[Data entries]
++++++++++++++++++++

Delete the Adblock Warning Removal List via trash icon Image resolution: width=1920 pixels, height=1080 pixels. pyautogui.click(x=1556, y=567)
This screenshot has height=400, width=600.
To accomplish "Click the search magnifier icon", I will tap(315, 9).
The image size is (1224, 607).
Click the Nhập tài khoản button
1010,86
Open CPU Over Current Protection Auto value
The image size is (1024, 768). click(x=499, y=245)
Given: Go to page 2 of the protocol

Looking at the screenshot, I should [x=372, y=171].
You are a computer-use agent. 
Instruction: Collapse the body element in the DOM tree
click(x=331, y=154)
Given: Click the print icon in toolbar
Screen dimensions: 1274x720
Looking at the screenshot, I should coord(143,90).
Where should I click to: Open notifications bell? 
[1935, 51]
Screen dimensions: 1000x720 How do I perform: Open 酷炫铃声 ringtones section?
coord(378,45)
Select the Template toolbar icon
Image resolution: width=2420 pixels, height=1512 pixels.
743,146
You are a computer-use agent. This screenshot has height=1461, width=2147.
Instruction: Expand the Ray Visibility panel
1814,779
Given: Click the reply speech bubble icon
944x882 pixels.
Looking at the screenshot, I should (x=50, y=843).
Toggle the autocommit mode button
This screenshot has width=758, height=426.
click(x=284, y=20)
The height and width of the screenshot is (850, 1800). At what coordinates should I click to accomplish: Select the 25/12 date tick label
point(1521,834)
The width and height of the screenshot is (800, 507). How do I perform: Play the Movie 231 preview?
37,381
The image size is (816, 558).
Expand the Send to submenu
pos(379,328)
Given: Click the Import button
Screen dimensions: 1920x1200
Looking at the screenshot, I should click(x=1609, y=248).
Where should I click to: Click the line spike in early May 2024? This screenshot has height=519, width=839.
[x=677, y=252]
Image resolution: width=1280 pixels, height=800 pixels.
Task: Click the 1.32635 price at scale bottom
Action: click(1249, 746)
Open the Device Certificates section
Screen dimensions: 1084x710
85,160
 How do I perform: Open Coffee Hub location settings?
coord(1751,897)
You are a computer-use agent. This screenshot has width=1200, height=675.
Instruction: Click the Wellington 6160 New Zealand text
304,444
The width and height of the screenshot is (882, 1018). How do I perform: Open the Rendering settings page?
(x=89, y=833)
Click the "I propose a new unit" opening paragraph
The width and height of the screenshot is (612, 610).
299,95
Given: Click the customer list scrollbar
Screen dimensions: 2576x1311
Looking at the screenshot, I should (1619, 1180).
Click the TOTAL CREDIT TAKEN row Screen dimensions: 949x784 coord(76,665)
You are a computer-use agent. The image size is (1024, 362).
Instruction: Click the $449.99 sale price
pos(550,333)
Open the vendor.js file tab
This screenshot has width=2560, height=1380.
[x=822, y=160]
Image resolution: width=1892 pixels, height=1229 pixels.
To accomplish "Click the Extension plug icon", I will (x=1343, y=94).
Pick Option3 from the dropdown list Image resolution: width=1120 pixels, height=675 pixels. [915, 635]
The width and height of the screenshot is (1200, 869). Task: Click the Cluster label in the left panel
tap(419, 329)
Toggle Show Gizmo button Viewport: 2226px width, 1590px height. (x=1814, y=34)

++++++++++++++++++++

● **PROBLEM DESCRIPTION**: Reproduce all of the records above word for word, keeping every line unchanged.

● **ANSWER FOR THE TASK**:
Delete the Adblock Warning Removal List via trash icon Image resolution: width=1920 pixels, height=1080 pixels. pyautogui.click(x=1556, y=567)
This screenshot has height=400, width=600.
To accomplish "Click the search magnifier icon", I will tap(315, 9).
The image size is (1224, 607).
Click the Nhập tài khoản button
1010,86
Open CPU Over Current Protection Auto value
The image size is (1024, 768). click(x=499, y=245)
Given: Go to page 2 of the protocol

Looking at the screenshot, I should [x=372, y=171].
You are a computer-use agent. 
Instruction: Collapse the body element in the DOM tree
click(x=331, y=154)
Given: Click the print icon in toolbar
Screen dimensions: 1274x720
Looking at the screenshot, I should coord(143,90).
Where should I click to: Open notifications bell? 
[1935, 51]
Screen dimensions: 1000x720 How do I perform: Open 酷炫铃声 ringtones section?
coord(378,45)
Select the Template toolbar icon
Image resolution: width=2420 pixels, height=1512 pixels.
743,146
You are a computer-use agent. This screenshot has height=1461, width=2147.
Instruction: Expand the Ray Visibility panel
1814,779
Given: Click the reply speech bubble icon
944x882 pixels.
Looking at the screenshot, I should (x=50, y=843).
Toggle the autocommit mode button
This screenshot has width=758, height=426.
click(x=284, y=20)
The height and width of the screenshot is (850, 1800). At what coordinates should I click to accomplish: Select the 25/12 date tick label
point(1521,834)
The width and height of the screenshot is (800, 507). How do I perform: Play the Movie 231 preview?
37,381
The image size is (816, 558).
Expand the Send to submenu
pos(379,328)
Given: Click the Import button
Screen dimensions: 1920x1200
Looking at the screenshot, I should click(x=1609, y=248).
Where should I click to: Click the line spike in early May 2024? This screenshot has height=519, width=839.
[x=677, y=252]
Image resolution: width=1280 pixels, height=800 pixels.
Task: Click the 1.32635 price at scale bottom
Action: click(1249, 746)
Open the Device Certificates section
Screen dimensions: 1084x710
85,160
 How do I perform: Open Coffee Hub location settings?
coord(1751,897)
You are a computer-use agent. This screenshot has width=1200, height=675.
Instruction: Click the Wellington 6160 New Zealand text
304,444
The width and height of the screenshot is (882, 1018). How do I perform: Open the Rendering settings page?
(x=89, y=833)
Click the "I propose a new unit" opening paragraph
The width and height of the screenshot is (612, 610).
299,95
Given: Click the customer list scrollbar
Screen dimensions: 2576x1311
Looking at the screenshot, I should (1619, 1180).
Click the TOTAL CREDIT TAKEN row Screen dimensions: 949x784 coord(76,665)
You are a computer-use agent. The image size is (1024, 362).
Instruction: Click the $449.99 sale price
pos(550,333)
Open the vendor.js file tab
This screenshot has width=2560, height=1380.
[x=822, y=160]
Image resolution: width=1892 pixels, height=1229 pixels.
To accomplish "Click the Extension plug icon", I will (x=1343, y=94).
Pick Option3 from the dropdown list Image resolution: width=1120 pixels, height=675 pixels. [915, 635]
The width and height of the screenshot is (1200, 869). Task: Click the Cluster label in the left panel
tap(419, 329)
Toggle Show Gizmo button Viewport: 2226px width, 1590px height. (x=1814, y=34)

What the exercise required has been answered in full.